По мере того как сфера конструктивной социальной деятельности расширяется, сфера действия враждебного импульса в его инстинктивной форме сужается. Но это не означает, что реакции образующие этот импульс, или инстинкт, прекратили функционировать. Это означает, что импульс прекращает быть попыткой избавиться от раздражающего объекта, нанося ему ущерб или разрушая его, т. е. попыткой, направленной против другого социального существа, способного страдать и умереть — физически, экономически или политически,— подобного ему самому. Он становится попыткой справиться в сотрудничестве с другими импульсами с конкретной ситуацией путем устранения существующих препятствий.

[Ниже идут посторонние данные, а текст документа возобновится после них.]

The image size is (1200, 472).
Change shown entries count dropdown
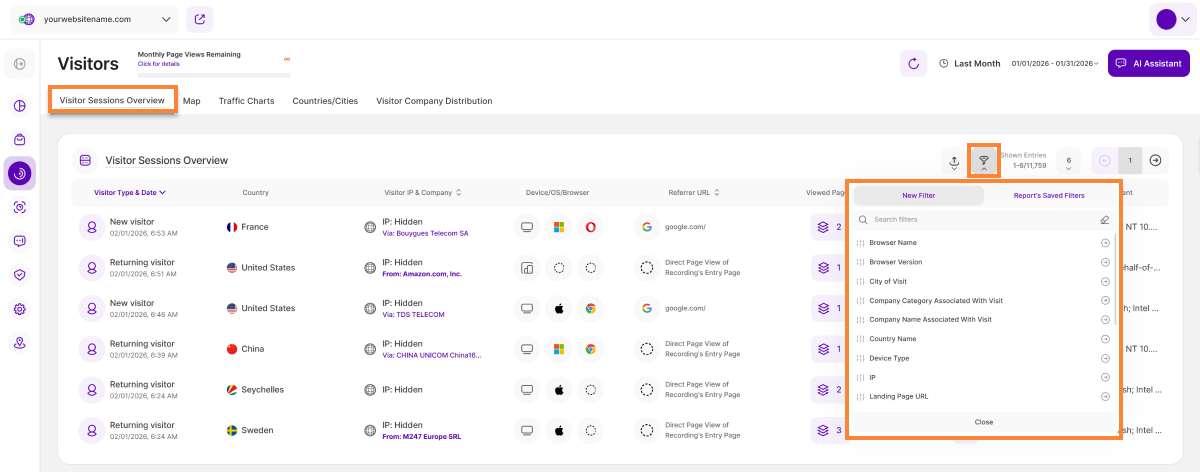1069,161
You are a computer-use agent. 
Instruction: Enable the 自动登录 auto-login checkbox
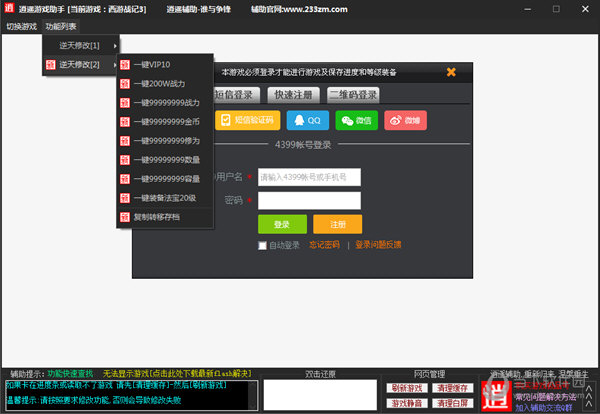pyautogui.click(x=263, y=245)
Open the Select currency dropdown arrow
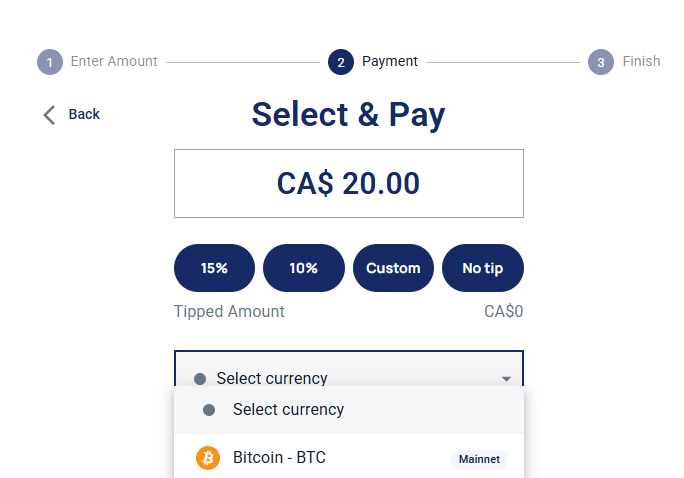 pyautogui.click(x=506, y=379)
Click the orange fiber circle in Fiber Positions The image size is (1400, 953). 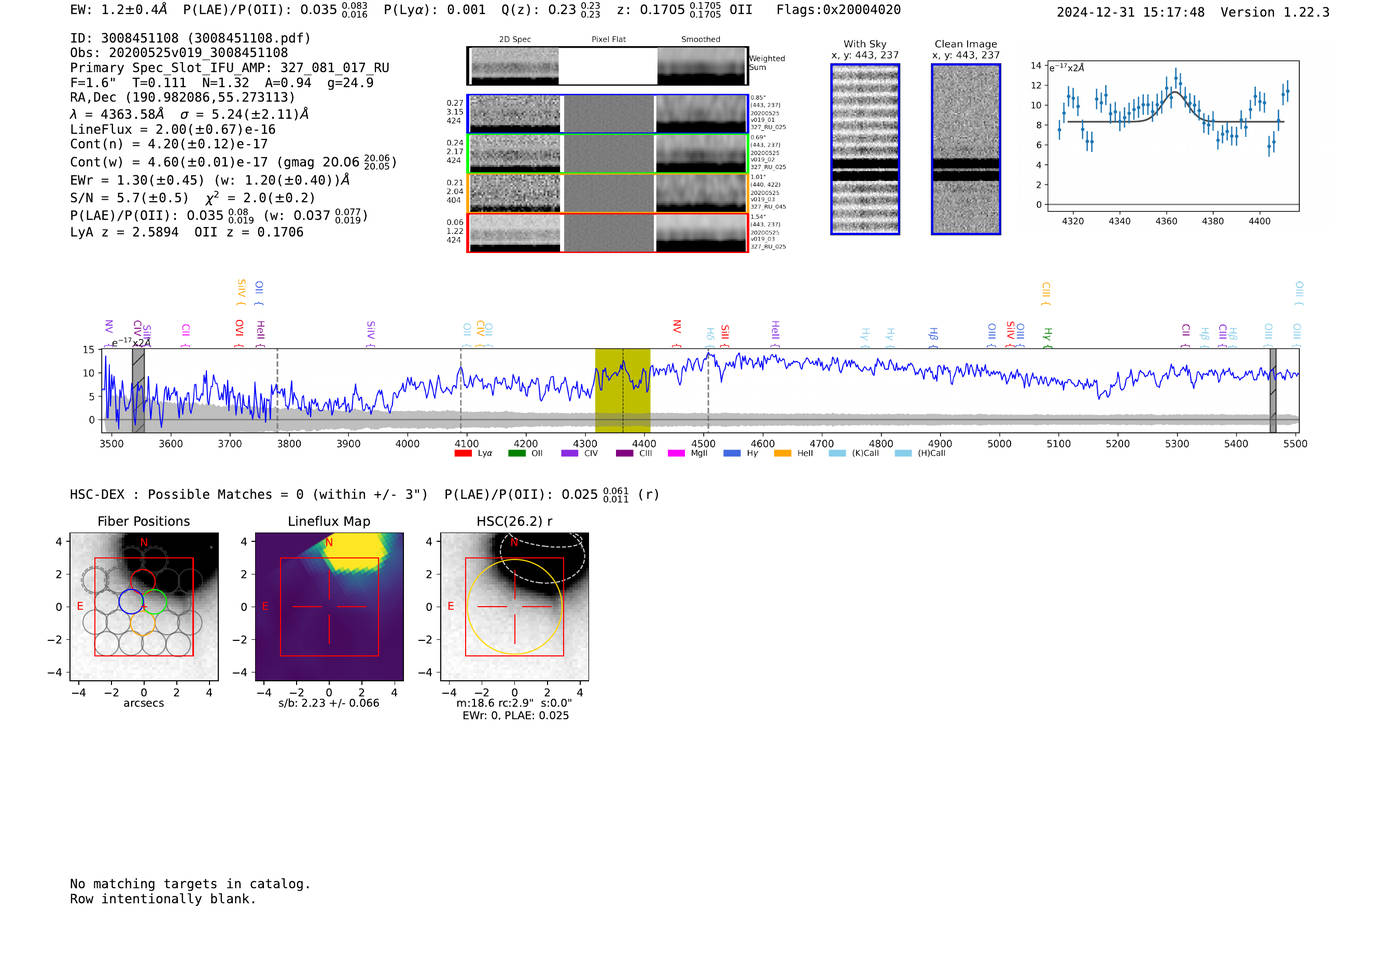click(x=143, y=622)
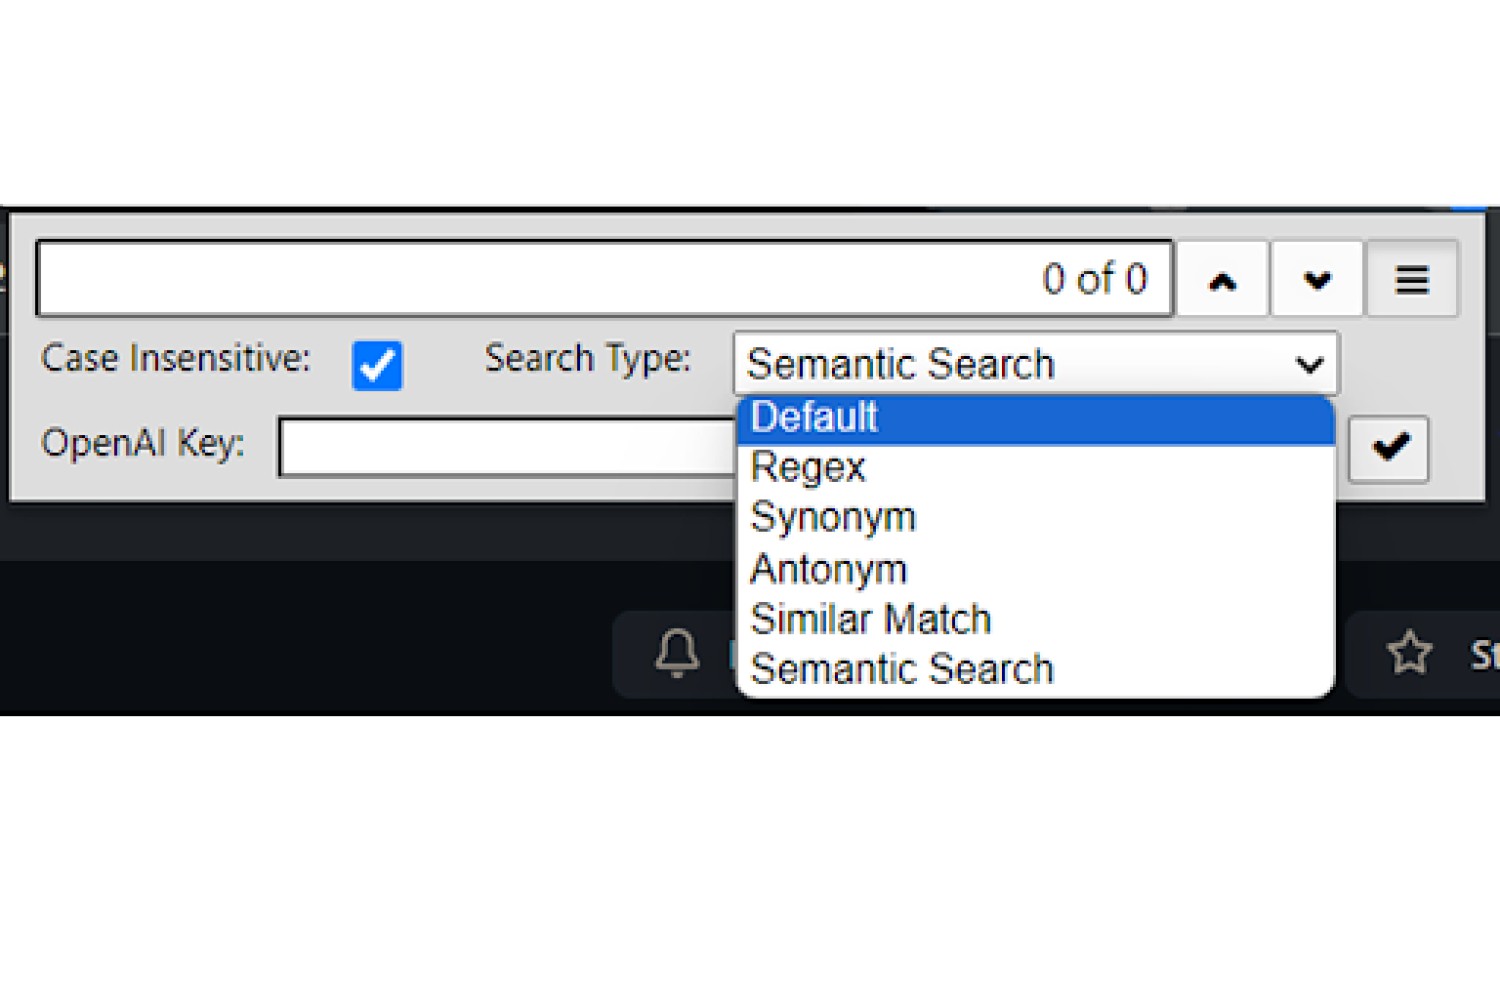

Можно сказать, что он сражается против своих трудностей. Сила изначального импульса не утрачена, но его целью теперь является не уничтожение какого-то лица, а такая социальная реконструкция, при которой могут найти свое полное и ничем не нарушаемое выражение более глубокие виды социальной деятельности. Энергия, выражавшаяся прежде всожжении ведьм, которых считали причиной чумы и напастей, расходуется теперь на медицинские исследования и совершенствование санитарии, и ее все еще можно назвать борьбой с болезнью.
Во всех этих переменах наблюдается смещение интереса с врага на реконструкцию социальных условий. Самоутверждение солдата и завоевателя становится самоутверждением конкурента в промышленной, деловой или политической сферах, самоутверждением реформатора, администратора, врача или другого социального функционера. Показатель успеха подобной самости зависит от изменения и построения социальных условий, которые и делают эту самость возможной, а не от завоевания и уничтожения других самостей. Ее эмоции — это не эмоции массового сознания, основанного на подавлении индивидуальностей; они вырастают из совокупного интереса самых разнообразных предприятий, нацеленных на общую задачу социальной реконструкции. Реализовать подобного индивида и его социальную организацию сложнее; они подвержены значительно большим трениям, чем те, что вырастают из войн. Их эмоциональное содержание может и не быть столь же живым, но они являются единственным лекарством от войн и принимают тот вызов, который продолжающееся существование войн в человеческом обществе бросило человеческому разуму.